No, the only person who really got to me today is a complete stranger I see every Monday. I queue up to get into the pool, so I'm already feeling slightly cranky. Waiting my turn, I idly gaze out over the car park where he sits in his highly-polluting car, warming up for his swim by having a cigarette. So he's driven to the pool and smokes as a preliminary. I want to smash his headlights in and then calmly explain that a walk and no cigarette would help him no end, and would leave the congested lanes for people who don't intend to poison themselves (and others), before dying expensively on the NHS. OK, so he's finished his cancer-twig. Then, EVERY WEEK, he strolls to the front of the queue and pushes in so aggressively that nobody says a thing. After that, he races to get changed first, grabs the widest lane and swims down the middle so that nobody else can share it. 

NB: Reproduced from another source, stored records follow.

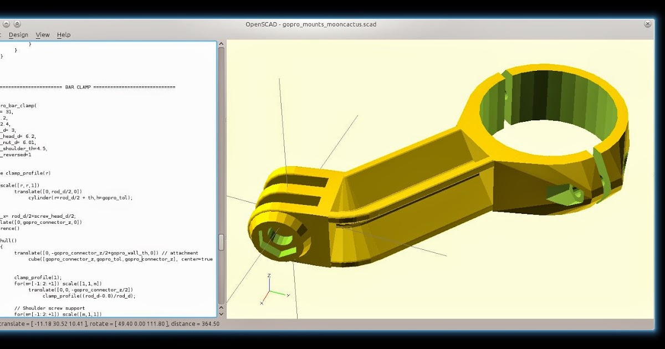The image size is (665, 349).
Task: Click the double-chevron up title bar button
Action: [17, 24]
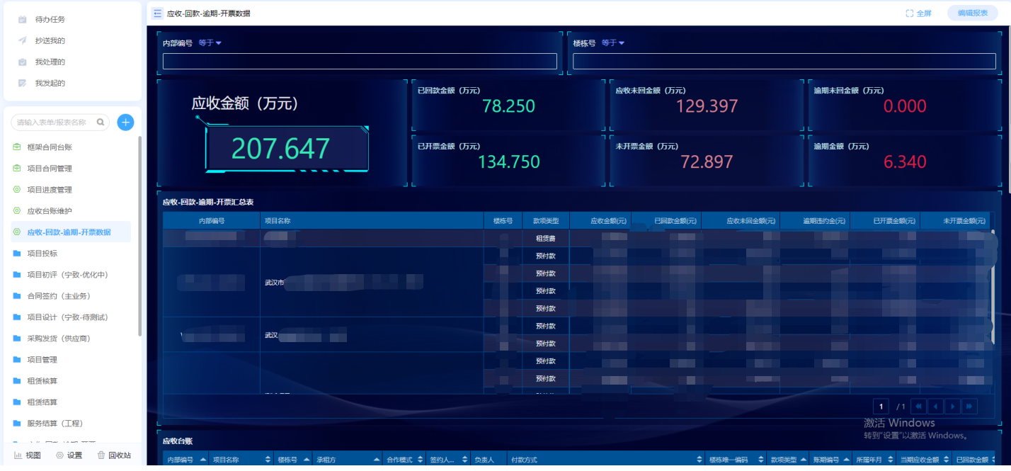This screenshot has height=471, width=1011.
Task: Open 设置 settings at sidebar bottom
Action: pos(69,455)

The final straw was after I left the pool today. Trying to cross the ring-road, who should shoot straight through the red light while I was on the road but this utter, utter wanker. At least I'm compensated by the knowledge that a fat smoker, dangerous driver and non-seatbelt wearer is probably going to die younger than me. Does that make me a bad person?

Urge to kill… rising. 

Monday, 19 January 2009

Health Solutions

I'm still gutted by Stoke's 94th-minute defeat by Chelsea the other day - I doubt we'd ever get those extra minutes from a referee should we need them. But it's put me in a sporting frame of mind. Neal thinks that Monkey Tennis should be an Olympic Sport. Perhaps. But my money's on the Obesity Olympics. I'd make participation compulsory for anyone seeking medical help for weight-related health problems, unless it's genuinely a genetic disease. I'd televise it, and the medals would carry with them enough medication for a fixed period. 

I'd also ban the obese from car ownership and short trips on public transport. I'd repeal all laws covering abusive behaviour so that you could hurl epithets at plus-sized citizens (of which I am, shamefully, one, though in remission). I will also gradually ban luxury accessories on private vehicles. I'd start with stereos, DVD players, air-conditioning, tinted windows, then move on to heaters, cushioned seats, seatbelts, ABS, lights and windows, doors and key-ignition. Eventually, if you own a car, you'll be sitting on a board and pedalling it along.